PyCharm alternatives to .pyi files

In case you're lazy, or simply just working on a project which doesn't require .pyi files and you don't want to be bothered by using 3rd party tools, PyCharm allows you to use:

Raimund answered 29/2, 2016 at 18:7 Comment(5)
i would like to use stubgen, but am a little confused on how to specify the custom path to my package directory. I can't seen to find it. Is it possible to include an example for this?Vertu
@jonathan: I currently have no access to a Python installation with MyPy, but the code says you should be able to use --search_path option. I have added it to the answer, but if you try it out, please give me feedback if it doesn't work so I can fix it.Raimund
The option is '--search-path', without an underscore. I tried that first, but it failed...Vertu
@Vertu oh yes, naturally, it's a dash, not an underscore. My bad. Thank you for pointing that out, I've fixed this.Raimund
@Raimund how do you do this programmatically? Can stubgen.py be imported like a library and used in code?Hanhana
B
2

I wrote a makefile for this:

package := example
sources := $(wildcard $(package)/*.py)

stub: $(sources)
    stubgen --output . --package $(package)

dist: setup.py stub
    python $< sdist bdist_wheel

publish: dist
    twine upload dist/*

.PHONY += stub dist publish

Running make publish will generate the .pyi files in the same location as their corresponding .py files before packaging and uploading to PyPI. They will be included in the package provided that they are part of package_data.

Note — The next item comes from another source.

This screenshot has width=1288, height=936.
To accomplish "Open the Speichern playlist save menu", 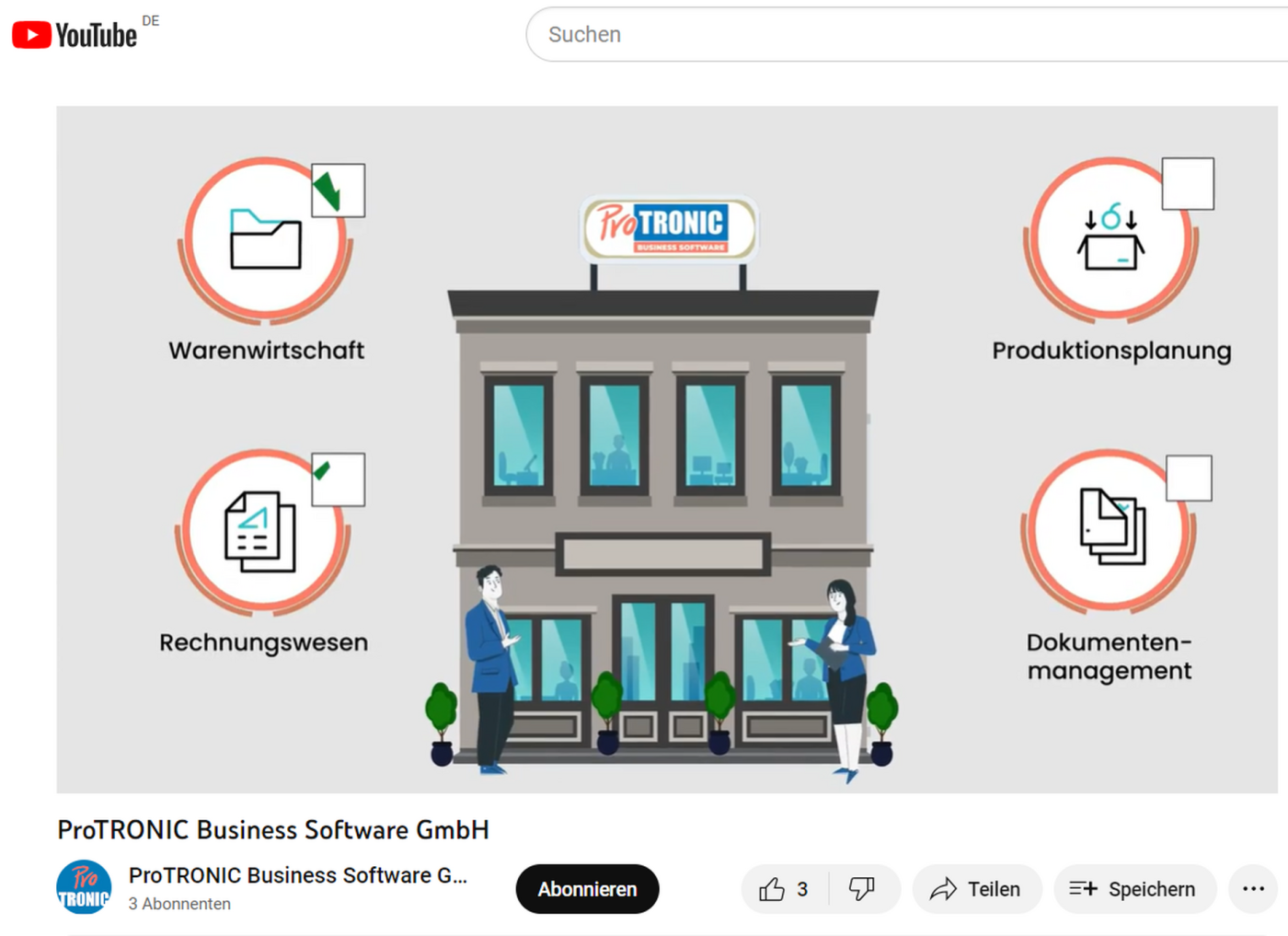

Bucko answered 11/1, 2020 at 13:34 Comment(0)
K
0

Pyright has support for this via its --createstub command-line option:

$ pyright --createstub your_package

Let's say this is your original project tree:

.
└── src
    └── your_package
        └── __init__.py

...where __init__.py contains:

def foo():
    return 42

After running the command above in the same root directory, the new tree will look like this:

.
├── src
│   └── foo
│       └── __init__.py
└── typings
    └── foo
        └── __init__.pyi

...with typings/foo/__init__.pyi containing:

"""
This type stub file was generated by pyright.
"""

def foo(): # -> Literal[42]:
    ...

Yes, the return type is inferred as exactly Literal[42] and not just int. Pyright's type inference capabilities are very powerful. It can work out what you mean in many cases, giving you a good headstart.